◆ Written instruction
Rewrite the part of the items that opens with the line containing "Родина-2 Москва - Салют" and closes with the line containing "Strona główna (174, 121)", both lines included, adding -56 to every coordinate in the answers. Omit the pictures from your reply.

◆ Material
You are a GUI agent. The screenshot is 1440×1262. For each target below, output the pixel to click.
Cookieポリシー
* * *
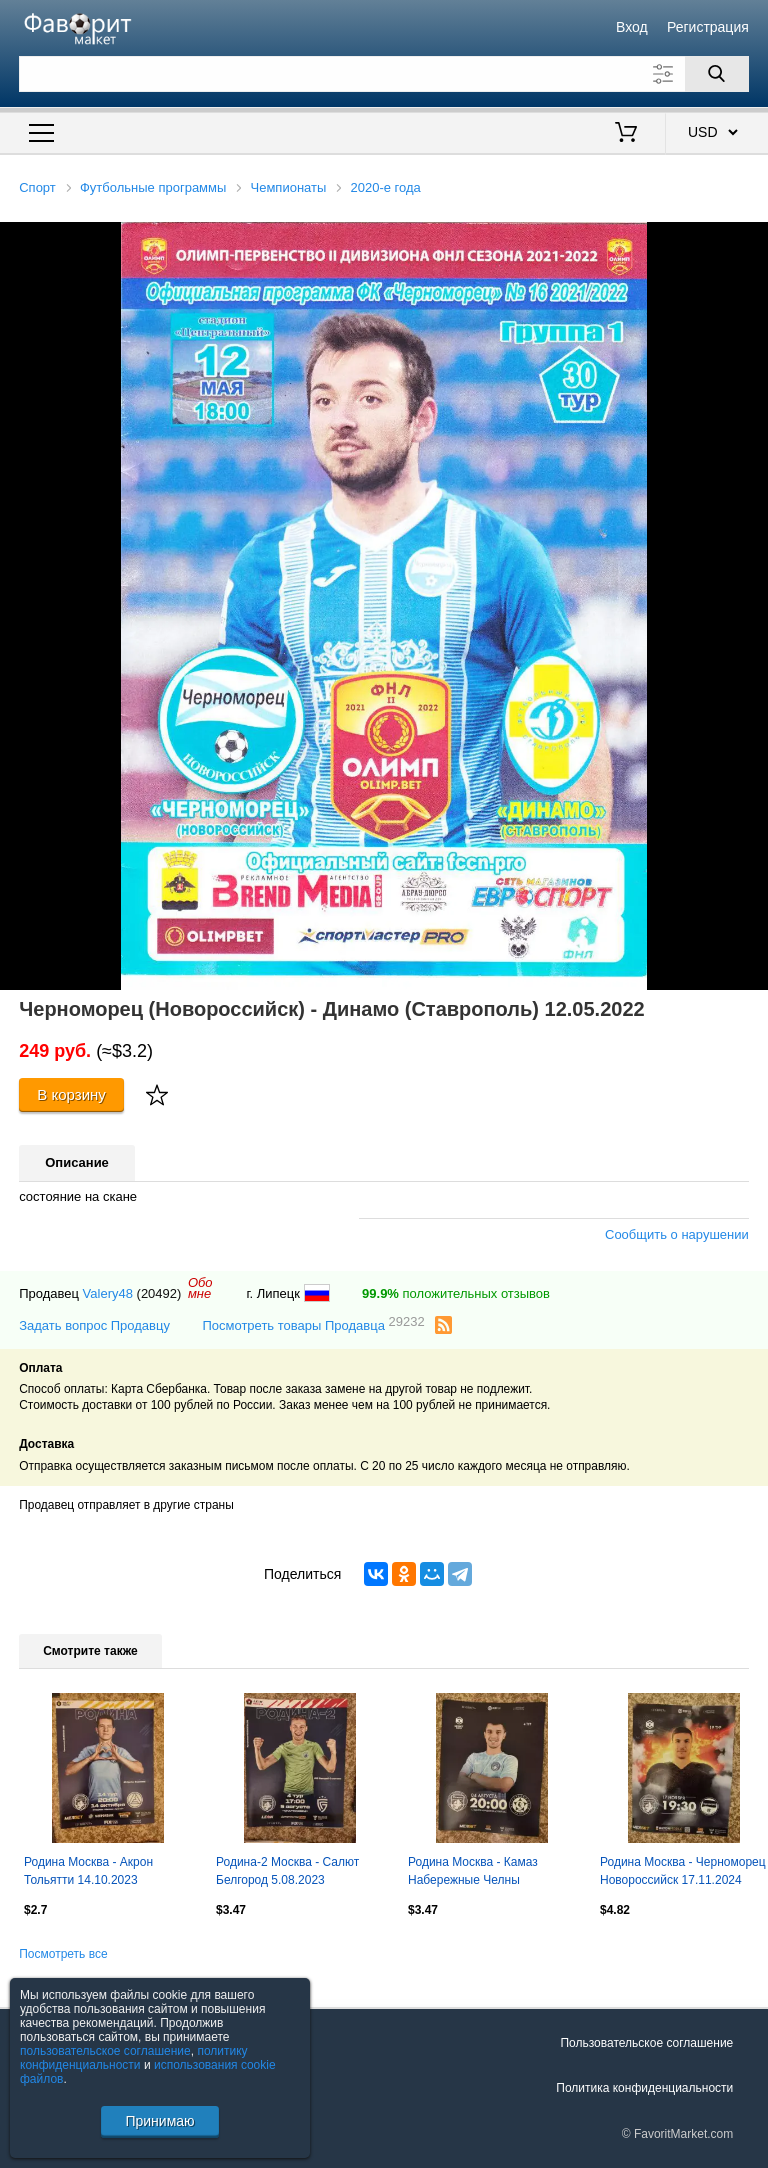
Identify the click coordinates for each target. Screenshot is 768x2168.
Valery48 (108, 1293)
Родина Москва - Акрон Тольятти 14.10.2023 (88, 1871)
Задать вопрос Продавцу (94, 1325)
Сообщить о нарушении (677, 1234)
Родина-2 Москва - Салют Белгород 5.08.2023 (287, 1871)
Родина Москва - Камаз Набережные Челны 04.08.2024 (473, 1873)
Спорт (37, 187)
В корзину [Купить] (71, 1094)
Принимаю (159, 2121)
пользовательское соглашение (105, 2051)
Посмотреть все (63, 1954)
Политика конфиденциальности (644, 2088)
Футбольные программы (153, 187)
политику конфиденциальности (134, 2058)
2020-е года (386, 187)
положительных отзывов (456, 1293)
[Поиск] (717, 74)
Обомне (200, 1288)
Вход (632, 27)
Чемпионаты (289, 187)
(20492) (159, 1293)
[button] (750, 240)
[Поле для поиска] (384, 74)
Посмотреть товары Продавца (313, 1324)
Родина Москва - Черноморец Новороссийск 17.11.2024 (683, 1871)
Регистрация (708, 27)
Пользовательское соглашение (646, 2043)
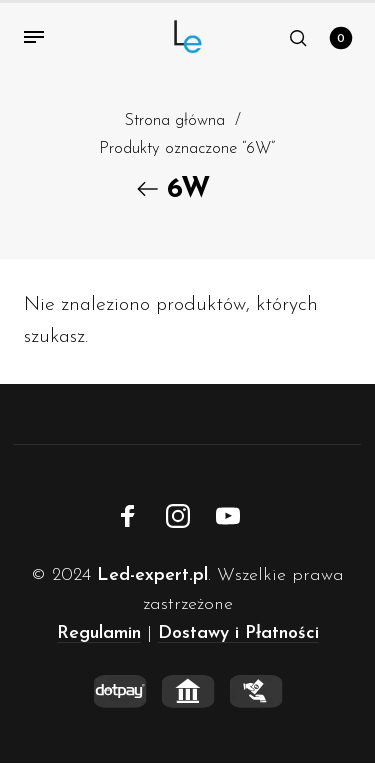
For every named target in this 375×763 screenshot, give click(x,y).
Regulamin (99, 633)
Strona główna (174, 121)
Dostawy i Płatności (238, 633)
==
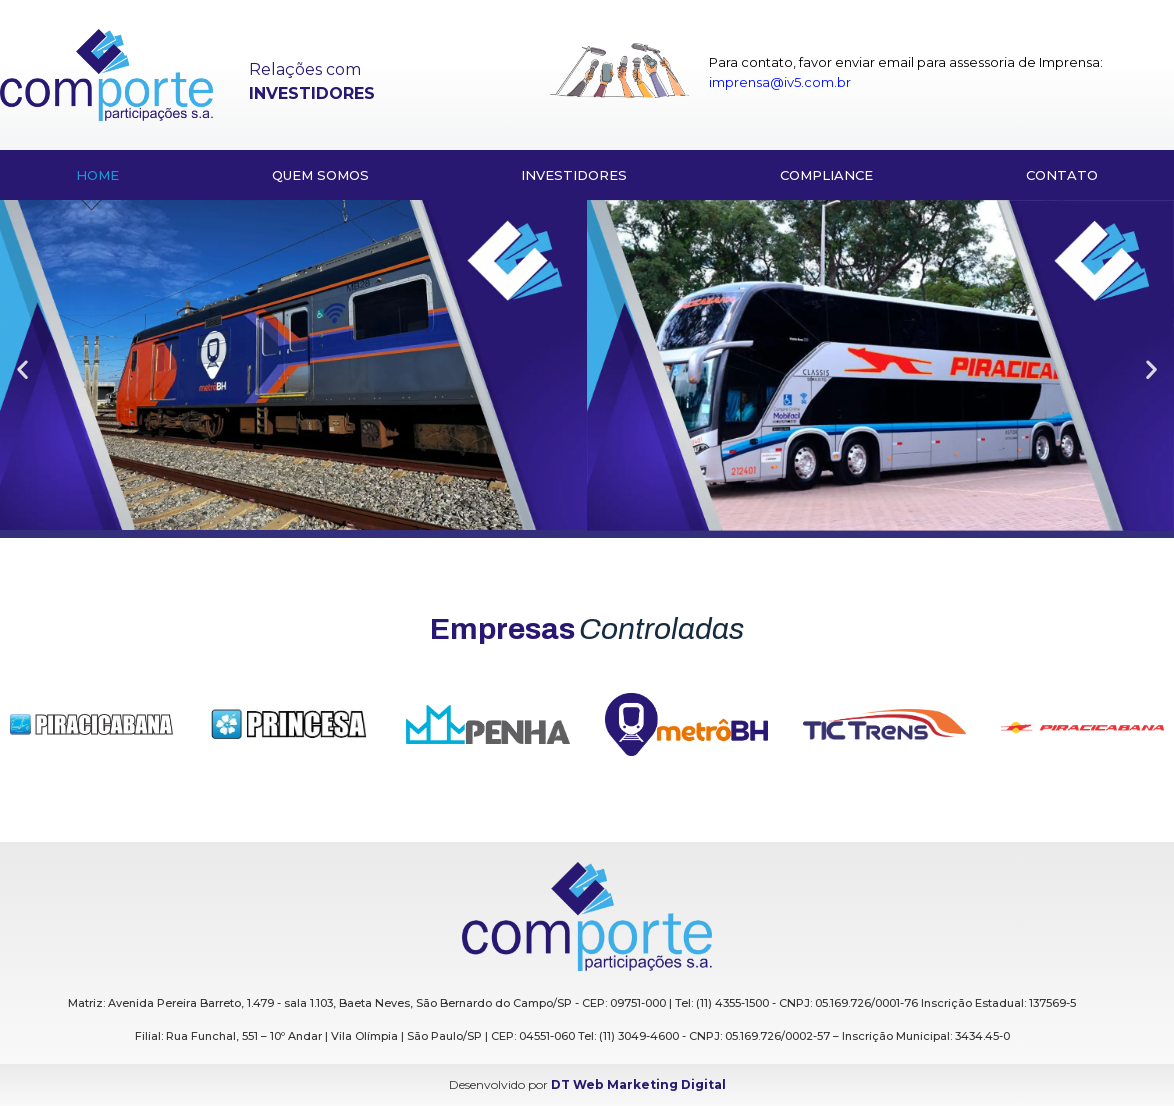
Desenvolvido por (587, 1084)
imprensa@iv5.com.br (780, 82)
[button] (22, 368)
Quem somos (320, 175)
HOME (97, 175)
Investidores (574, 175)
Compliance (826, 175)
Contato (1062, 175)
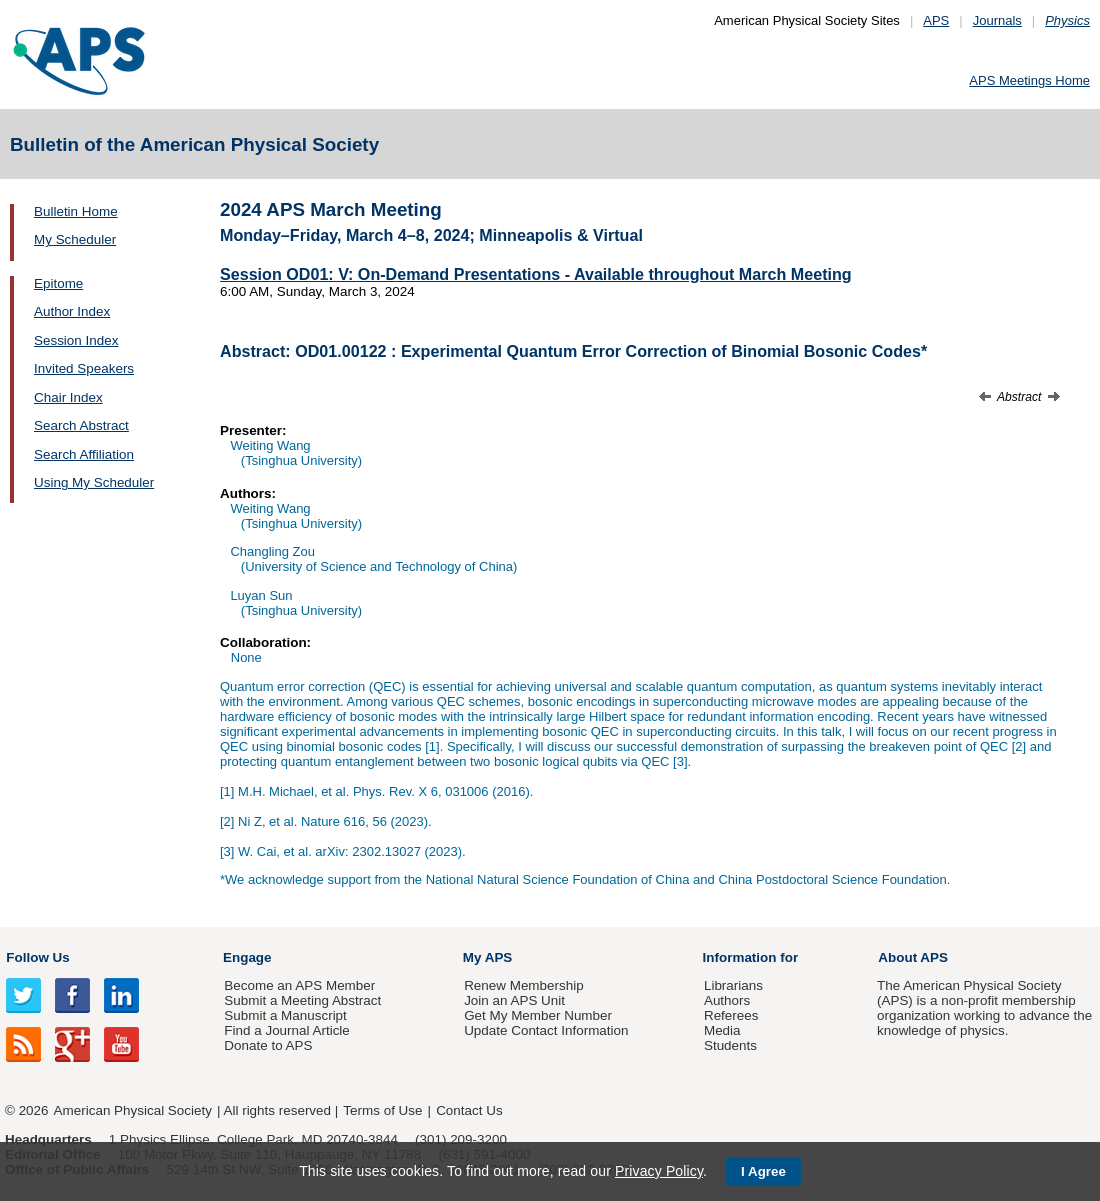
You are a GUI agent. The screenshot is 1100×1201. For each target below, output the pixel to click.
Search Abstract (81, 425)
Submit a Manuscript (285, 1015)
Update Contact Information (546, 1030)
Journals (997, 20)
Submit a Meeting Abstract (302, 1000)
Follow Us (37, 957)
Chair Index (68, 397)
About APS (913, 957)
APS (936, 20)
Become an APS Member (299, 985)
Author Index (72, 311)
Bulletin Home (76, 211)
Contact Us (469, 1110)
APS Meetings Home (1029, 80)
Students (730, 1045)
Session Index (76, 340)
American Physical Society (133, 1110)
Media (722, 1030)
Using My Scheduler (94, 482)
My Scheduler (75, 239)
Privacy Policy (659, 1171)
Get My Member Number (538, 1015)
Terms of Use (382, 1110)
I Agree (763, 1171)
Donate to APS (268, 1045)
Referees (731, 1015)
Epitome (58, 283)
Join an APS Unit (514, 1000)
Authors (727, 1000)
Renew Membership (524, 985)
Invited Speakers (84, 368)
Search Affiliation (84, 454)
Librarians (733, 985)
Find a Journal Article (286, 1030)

◆ Written answer
Родина-2 Москва - Салют Белгород 5.08.2023 (231, 1815)
Родина Москва - Камаз Набережные Челны 04.08.2024 (417, 1817)
Спорт (-19, 131)
В корзину [Купить] (15, 1038)
Принимаю (103, 2065)
пользовательское соглашение (49, 1995)
Посмотреть все (7, 1898)
Политика конфиденциальности (588, 2032)
Футбольные программы (97, 131)
политику конфиденциальности (78, 2002)
2020-е года (330, 131)
положительных отзывов (400, 1237)
[Поиск] (661, 18)
Обомне (144, 1232)
Вход (576, -29)
Чемпионаты (233, 131)
(20492) (103, 1237)
[button] (694, 184)
[Поле для поиска] (328, 18)
Посмотреть товары Продавца (257, 1268)
Родина Москва - Черноморец Новороссийск 17.11.2024 (627, 1815)
Регистрация (652, -29)
Пользовательское соглашение (590, 1987)
For every named target in this 375×763 screenshot, give click(x,y).
Regulamin (43, 577)
Strona główna (118, 65)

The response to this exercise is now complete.